You are viewing a plain text version of this content. The canonical link for it is here.
Posted to dev@calcite.apache.org by Ian Bertolacci <ia...@workday.com.INVALID> on 2022/04/04 22:15:02 UTC

Vararg/Variadic UDFs or workarounds?

Howdy!
We’re trying to add a vararg/variadic UDF, but cannot seem to make it work out.

In our system, we define our UDFs to the Schema’s function multimap, and so have classes with methods which are provided to ScalarFunctionImpl.create(theClass, “methodName” ) to create the Function object, and from which the parser/validator draws the SQL function signature.
However, there doesn’t seem to be a way do define such a method where ScalarFunctionImpl infers the variadic function signature, but rather as accepting a single List parameter.

I see that CALCITE-2772 was raised to solve this but the work seems to have stalled in review.

Is there any plan to restart this work?
And in the mean time, is there a good way of defining variadic UDFs?

One solution we’ve come up with is to define a function with all (except the first) optional parameters so that it *looks* like a variadic function, but this is limited to 254 parameters by the JVM.
While 254 parameters is quite a lot, we predict that our users may exceed this limit.
Thanks!
-Ian J. Bertolacci


Re: Vararg/Variadic UDFs or workarounds?

Posted by Julian Hyde <jh...@gmail.com>.
PS I agree with Stamatis that ARRAY arguments are likely to be an effective workaround.

On the other hand I would love it if someone would study this problem and propose a solution consistent with the standard. 

Julian

> On Apr 7, 2022, at 06:34, Julian Hyde <jh...@gmail.com> wrote:
> 
> While reading the standard and implementing function resolution for built-in and user-defined functions I got the impression that there are very different resolution strategies for the two kinds of functions. 
> 
> There’s a “Chesterton fence” between the two, and anyone  proposing to remove or blur the distinction, or just dig in the vicinity as we are doing here with variadic UDFs, needs to demonstrate they understand why it’s there. 
> 
> It relates especially to parameter names and overloading:
> * UDFs are resolved by name alone, not by number or types of arguments
> * UDF parameters may have names and default values and arguments may be specified in different orders when the function is invoked
> * built in functions do not have named parameters and therefore arguments must be specified in a fixed order
> 
> See the work I did on made parameters, read the code, the tests.

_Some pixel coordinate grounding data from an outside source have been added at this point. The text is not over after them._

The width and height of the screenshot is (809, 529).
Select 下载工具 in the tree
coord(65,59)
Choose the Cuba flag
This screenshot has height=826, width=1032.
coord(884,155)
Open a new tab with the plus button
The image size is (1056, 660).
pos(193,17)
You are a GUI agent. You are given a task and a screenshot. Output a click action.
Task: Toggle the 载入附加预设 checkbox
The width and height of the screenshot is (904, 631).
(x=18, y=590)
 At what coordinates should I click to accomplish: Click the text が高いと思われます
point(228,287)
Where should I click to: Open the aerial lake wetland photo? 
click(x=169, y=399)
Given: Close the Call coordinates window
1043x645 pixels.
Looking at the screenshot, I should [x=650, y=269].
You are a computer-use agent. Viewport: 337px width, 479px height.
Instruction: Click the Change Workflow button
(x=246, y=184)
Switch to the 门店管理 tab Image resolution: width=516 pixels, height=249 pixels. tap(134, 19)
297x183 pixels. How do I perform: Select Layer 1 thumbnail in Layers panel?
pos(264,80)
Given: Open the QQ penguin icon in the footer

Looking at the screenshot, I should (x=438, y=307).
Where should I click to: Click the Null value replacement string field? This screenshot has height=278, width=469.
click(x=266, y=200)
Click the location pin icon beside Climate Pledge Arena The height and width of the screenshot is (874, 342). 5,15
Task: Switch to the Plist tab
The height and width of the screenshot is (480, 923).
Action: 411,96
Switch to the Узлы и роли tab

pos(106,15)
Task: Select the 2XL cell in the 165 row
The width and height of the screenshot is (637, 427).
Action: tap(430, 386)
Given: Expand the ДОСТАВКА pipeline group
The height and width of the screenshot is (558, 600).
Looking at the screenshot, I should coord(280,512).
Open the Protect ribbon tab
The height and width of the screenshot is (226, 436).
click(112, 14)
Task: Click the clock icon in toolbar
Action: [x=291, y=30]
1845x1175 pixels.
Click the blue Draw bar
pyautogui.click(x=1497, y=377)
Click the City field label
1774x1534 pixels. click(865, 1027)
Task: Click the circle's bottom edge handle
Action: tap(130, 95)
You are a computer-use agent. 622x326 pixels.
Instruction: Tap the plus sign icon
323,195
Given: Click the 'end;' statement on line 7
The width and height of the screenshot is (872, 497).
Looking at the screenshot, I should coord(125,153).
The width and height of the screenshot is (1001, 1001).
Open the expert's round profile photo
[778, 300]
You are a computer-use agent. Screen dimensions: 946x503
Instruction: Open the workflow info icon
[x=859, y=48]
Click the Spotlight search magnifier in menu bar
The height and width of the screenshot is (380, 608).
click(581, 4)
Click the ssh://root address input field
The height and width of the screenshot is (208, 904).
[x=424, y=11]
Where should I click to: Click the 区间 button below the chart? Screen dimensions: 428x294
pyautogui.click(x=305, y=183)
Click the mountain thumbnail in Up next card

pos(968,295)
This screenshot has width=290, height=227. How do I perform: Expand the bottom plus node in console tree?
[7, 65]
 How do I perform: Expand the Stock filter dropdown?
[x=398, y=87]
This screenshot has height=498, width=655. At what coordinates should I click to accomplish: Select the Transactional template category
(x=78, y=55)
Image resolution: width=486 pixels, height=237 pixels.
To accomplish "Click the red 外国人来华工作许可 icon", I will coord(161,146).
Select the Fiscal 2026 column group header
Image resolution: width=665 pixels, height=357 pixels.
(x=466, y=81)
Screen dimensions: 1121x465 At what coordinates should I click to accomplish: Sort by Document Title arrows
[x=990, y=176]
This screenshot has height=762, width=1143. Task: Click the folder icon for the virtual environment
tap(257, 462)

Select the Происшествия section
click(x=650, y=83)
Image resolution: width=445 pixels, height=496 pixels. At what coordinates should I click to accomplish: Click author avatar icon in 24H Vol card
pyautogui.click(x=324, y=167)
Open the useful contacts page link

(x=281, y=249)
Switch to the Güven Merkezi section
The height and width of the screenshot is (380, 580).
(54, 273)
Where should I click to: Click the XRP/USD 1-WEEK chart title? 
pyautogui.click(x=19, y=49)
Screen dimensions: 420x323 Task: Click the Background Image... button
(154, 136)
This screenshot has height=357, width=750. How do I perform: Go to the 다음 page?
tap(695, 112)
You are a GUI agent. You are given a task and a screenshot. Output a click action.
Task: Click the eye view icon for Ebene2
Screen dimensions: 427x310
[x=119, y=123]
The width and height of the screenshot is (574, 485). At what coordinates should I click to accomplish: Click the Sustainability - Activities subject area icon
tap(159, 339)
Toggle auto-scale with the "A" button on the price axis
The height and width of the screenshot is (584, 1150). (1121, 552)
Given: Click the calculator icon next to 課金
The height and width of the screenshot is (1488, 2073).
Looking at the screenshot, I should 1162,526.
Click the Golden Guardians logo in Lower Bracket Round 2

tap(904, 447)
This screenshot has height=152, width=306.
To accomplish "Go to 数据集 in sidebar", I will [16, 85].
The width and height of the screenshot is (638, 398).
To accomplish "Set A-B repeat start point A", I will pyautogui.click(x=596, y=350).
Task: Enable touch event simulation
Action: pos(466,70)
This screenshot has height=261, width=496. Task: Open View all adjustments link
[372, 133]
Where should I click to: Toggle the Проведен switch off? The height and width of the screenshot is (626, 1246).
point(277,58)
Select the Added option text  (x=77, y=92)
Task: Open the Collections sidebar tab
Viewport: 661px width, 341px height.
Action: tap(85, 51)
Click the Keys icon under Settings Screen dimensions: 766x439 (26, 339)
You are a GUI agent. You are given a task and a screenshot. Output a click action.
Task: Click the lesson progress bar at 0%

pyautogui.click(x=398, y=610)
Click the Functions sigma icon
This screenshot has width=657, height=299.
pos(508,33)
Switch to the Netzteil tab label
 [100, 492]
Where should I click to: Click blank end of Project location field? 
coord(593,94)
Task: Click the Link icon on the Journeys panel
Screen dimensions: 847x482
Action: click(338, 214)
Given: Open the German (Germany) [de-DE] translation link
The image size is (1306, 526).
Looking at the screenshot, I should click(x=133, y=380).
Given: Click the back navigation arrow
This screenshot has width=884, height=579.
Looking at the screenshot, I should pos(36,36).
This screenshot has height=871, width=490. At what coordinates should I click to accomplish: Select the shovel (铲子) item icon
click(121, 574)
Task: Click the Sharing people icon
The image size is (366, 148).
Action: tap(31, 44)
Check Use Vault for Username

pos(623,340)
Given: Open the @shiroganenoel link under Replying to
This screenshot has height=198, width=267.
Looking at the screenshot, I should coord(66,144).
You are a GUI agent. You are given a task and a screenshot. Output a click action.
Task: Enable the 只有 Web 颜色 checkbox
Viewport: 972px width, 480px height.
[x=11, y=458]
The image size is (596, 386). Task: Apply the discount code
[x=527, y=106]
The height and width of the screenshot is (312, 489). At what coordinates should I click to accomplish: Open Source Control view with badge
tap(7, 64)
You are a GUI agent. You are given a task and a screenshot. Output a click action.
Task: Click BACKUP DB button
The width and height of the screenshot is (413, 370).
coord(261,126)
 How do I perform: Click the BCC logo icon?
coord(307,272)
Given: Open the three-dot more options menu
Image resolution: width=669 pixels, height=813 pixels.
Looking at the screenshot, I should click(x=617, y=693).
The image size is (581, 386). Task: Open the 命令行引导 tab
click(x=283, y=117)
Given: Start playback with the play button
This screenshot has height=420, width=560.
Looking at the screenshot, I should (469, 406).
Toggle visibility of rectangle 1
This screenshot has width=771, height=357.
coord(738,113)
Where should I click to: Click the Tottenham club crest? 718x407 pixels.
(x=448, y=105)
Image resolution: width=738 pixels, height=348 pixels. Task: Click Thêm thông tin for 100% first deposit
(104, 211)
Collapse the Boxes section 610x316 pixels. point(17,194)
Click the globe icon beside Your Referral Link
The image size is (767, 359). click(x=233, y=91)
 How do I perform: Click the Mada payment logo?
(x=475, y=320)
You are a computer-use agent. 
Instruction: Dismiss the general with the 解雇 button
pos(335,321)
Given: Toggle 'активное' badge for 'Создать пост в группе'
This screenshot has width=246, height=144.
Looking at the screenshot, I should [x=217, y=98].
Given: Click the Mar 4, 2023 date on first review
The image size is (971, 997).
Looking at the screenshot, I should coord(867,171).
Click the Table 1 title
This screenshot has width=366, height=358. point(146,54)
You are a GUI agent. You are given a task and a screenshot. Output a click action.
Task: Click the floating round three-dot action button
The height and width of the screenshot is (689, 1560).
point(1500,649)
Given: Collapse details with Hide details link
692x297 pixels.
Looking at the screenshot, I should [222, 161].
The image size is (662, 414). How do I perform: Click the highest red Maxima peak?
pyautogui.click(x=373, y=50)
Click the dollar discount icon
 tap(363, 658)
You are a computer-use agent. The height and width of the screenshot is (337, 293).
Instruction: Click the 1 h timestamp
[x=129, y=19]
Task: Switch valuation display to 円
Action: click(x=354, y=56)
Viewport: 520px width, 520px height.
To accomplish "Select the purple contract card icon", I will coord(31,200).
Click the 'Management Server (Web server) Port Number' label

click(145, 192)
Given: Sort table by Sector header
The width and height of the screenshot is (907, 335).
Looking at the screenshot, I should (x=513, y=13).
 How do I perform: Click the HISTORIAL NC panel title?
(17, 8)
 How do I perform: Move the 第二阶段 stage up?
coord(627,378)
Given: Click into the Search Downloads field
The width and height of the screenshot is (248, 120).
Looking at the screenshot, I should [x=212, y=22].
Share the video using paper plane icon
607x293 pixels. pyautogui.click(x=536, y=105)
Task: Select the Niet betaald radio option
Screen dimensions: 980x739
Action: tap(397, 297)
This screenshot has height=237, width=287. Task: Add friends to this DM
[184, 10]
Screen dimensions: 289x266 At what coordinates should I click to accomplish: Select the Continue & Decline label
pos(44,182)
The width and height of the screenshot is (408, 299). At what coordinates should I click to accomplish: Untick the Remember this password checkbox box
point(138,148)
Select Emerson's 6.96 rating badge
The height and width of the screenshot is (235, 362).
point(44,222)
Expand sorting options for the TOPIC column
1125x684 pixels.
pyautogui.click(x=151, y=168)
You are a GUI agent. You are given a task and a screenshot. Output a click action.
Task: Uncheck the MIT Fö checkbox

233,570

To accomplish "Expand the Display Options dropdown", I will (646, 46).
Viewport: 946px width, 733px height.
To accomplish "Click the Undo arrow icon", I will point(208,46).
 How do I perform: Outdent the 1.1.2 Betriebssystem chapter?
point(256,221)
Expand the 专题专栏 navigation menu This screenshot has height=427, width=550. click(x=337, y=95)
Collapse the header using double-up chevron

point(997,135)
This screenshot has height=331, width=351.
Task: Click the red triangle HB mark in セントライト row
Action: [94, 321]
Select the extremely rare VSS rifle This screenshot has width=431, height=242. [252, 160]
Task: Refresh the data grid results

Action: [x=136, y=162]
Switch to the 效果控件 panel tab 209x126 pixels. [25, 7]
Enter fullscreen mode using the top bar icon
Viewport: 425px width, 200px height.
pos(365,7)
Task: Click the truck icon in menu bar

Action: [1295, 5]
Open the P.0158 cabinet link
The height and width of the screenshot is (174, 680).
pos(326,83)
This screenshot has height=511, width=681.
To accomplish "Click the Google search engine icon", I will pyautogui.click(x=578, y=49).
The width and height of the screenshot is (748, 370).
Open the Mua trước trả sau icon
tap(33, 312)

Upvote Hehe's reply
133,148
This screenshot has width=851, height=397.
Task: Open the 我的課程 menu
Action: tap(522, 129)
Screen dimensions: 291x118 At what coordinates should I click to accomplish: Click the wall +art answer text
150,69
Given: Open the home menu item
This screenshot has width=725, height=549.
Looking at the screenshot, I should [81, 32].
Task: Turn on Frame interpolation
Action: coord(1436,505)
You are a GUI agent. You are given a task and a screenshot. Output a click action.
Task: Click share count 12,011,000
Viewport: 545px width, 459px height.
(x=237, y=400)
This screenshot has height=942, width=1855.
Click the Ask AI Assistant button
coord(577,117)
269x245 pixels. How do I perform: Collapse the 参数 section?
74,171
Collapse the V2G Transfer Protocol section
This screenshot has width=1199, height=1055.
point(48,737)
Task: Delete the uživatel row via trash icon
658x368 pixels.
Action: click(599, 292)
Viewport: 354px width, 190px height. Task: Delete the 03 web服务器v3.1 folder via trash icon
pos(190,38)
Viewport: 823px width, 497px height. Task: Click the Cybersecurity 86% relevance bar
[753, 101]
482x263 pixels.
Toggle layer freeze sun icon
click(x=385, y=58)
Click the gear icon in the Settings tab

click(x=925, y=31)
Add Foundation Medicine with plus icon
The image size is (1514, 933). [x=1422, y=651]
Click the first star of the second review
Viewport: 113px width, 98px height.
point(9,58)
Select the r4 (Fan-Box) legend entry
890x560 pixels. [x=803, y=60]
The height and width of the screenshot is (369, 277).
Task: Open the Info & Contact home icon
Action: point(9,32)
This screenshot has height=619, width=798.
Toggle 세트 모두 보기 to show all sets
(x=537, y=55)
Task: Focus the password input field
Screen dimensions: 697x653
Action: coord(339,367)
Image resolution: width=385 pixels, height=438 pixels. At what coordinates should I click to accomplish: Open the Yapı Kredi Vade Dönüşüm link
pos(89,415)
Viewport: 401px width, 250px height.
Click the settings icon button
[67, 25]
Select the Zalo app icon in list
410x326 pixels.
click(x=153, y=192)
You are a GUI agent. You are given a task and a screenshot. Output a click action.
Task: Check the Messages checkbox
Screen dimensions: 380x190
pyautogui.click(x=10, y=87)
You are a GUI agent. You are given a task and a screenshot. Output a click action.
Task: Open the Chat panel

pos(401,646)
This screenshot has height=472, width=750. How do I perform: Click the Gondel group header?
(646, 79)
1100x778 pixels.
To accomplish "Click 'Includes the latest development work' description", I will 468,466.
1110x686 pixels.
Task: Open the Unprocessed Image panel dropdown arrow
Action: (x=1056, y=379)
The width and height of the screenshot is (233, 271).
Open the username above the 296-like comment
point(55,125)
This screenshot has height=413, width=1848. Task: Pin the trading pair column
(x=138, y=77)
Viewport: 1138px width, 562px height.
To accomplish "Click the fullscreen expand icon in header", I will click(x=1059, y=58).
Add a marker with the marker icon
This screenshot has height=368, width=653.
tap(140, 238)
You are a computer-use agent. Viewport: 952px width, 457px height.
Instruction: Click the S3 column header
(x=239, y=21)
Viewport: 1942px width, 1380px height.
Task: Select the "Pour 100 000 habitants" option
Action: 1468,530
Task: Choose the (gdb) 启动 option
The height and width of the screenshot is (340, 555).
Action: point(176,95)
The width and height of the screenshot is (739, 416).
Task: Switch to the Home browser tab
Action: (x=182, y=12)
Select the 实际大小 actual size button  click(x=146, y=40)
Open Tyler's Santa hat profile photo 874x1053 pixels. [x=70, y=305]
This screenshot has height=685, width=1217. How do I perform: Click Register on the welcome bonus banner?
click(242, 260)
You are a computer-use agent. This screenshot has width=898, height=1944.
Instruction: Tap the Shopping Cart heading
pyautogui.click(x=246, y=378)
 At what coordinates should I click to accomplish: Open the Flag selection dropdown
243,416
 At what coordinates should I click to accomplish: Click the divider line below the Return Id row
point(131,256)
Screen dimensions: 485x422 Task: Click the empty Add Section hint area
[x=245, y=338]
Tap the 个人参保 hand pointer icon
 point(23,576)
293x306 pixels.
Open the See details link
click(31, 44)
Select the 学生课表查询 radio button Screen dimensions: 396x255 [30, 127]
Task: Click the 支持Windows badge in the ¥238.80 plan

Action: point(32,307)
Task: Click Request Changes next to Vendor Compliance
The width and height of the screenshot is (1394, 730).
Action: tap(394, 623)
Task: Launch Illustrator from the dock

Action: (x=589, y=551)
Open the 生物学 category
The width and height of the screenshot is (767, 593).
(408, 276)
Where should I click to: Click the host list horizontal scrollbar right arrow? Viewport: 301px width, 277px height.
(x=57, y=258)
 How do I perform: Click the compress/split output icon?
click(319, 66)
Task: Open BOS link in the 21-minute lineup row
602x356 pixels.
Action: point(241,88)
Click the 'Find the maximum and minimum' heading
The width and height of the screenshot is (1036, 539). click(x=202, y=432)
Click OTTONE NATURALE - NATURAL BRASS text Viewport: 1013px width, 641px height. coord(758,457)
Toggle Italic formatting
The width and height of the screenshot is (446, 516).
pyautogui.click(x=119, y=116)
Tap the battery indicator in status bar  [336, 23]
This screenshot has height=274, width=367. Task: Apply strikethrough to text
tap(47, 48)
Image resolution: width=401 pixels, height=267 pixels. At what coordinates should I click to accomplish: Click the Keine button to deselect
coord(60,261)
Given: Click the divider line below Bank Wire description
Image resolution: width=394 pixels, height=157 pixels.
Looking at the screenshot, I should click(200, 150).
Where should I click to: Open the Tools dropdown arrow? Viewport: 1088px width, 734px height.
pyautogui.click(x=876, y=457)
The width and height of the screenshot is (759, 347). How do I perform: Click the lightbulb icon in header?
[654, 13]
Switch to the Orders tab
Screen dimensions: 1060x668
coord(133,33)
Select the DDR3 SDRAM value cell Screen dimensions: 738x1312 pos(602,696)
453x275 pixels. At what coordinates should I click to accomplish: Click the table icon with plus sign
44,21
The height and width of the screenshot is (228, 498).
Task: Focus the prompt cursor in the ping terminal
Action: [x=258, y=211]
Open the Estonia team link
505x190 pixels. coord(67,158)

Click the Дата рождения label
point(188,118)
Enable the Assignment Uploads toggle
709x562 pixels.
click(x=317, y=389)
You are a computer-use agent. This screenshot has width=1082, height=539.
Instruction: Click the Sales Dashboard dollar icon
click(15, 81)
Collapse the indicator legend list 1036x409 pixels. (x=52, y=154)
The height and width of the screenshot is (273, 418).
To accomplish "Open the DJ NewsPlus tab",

It’s also possible that recent standards work (see polymorphic table functions) has changed the landscape. 
> 
> Julian
> 
>> On Apr 6, 2022, at 23:16, Stamatis Zampetakis <za...@gmail.com> wrote:
>> 
>> Hi Ian,
>> 
>> From what I recall the work under CALCITE-2772 is an attempt to allow
>> introducing vararg UDFs in a more user friendly way.
>> 
>> Supporting vararg UDFs via Schema and Function interfaces is one way to go
>> although without CALCITE-2772 probably this is not possible.
>> 
>> Another way (and more powerful) would be to use the SqlOperator interface
>> (either directly or extend some existing implementation) and create your
>> own customised operator. Then you can plug-in your own operator table with
>> the custom UDFs in the validator [1].
>> Note that currently Calcite has some vararg functions/operators and the
>> first that comes to mind is CONCAT [2]. You may check the changes
>> introduced by CALCITE-4394 [3] to learn more about this and get inspiration
>> if you end-up going down the path of implementing your own SqlOperator.
>> 
>> Lastly, you could possibly avoid varargs UDF using a small trick that was
>> sufficient for me in some use-cases. Make the UDF accept a parameter of
>> type ARRAY and call it by wrapping the function arguments in an ARRAY
>> constructor. For instance, the queries would look like the following:
>> 
>> SELECT MY_CUSTOM_UDF(ARRAY['A','B','C'])
>> SELECT MY_CUSTOM_UDF(ARRAY['A','C'])
>> 
>> Best,
>> Stamatis
>> 
>> [1]
>> https://github.com/zabetak/calcite-tutorial/blob/31cce59c747e0b763a934109db6a6e7055f175ae/solution/src/main/java/com/github/zabetak/calcite/tutorial/LuceneQueryProcessor.java#L166
>> [2]
>> https://github.com/apache/calcite/blob/a81cfb2ad001589929e190939cf4db928ebac386/core/src/main/java/org/apache/calcite/runtime/SqlFunctions.java#L491
>> [3] https://issues.apache.org/jira/browse/CALCITE-4394
>> 
>>> On Tue, Apr 5, 2022 at 12:15 AM Ian Bertolacci
>>> <ia...@workday.com.invalid> wrote:
>>> 
>>> Howdy!
>>> We’re trying to add a vararg/variadic UDF, but cannot seem to make it work
>>> out.
>>> 
>>> In our system, we define our UDFs to the Schema’s function multimap, and
>>> so have classes with methods which are provided to
>>> ScalarFunctionImpl.create(theClass, “methodName” ) to create the Function
>>> object, and from which the parser/validator draws the SQL function
>>> signature.
>>> However, there doesn’t seem to be a way do define such a method where
>>> ScalarFunctionImpl infers the variadic function signature, but rather as
>>> accepting a single List parameter.
>>> 
>>> I see that CALCITE-2772 was raised to solve this but the work seems to
>>> have stalled in review.
>>> 
>>> Is there any plan to restart this work?
>>> And in the mean time, is there a good way of defining variadic UDFs?
>>> 
>>> One solution we’ve come up with is to define a function with all (except
>>> the first) optional parameters so that it *looks* like a variadic function,
>>> but this is limited to 254 parameters by the JVM.
>>> While 254 parameters is quite a lot, we predict that our users may exceed
>>> this limit.
>>> Thanks!
>>> -Ian J. Bertolacci
>>> 
>>> 

Re: Vararg/Variadic UDFs or workarounds?

Posted by Julian Hyde <jh...@gmail.com>.
While reading the standard and implementing function resolution for built-in and user-defined functions I got the impression that there are very different resolution strategies for the two kinds of functions. 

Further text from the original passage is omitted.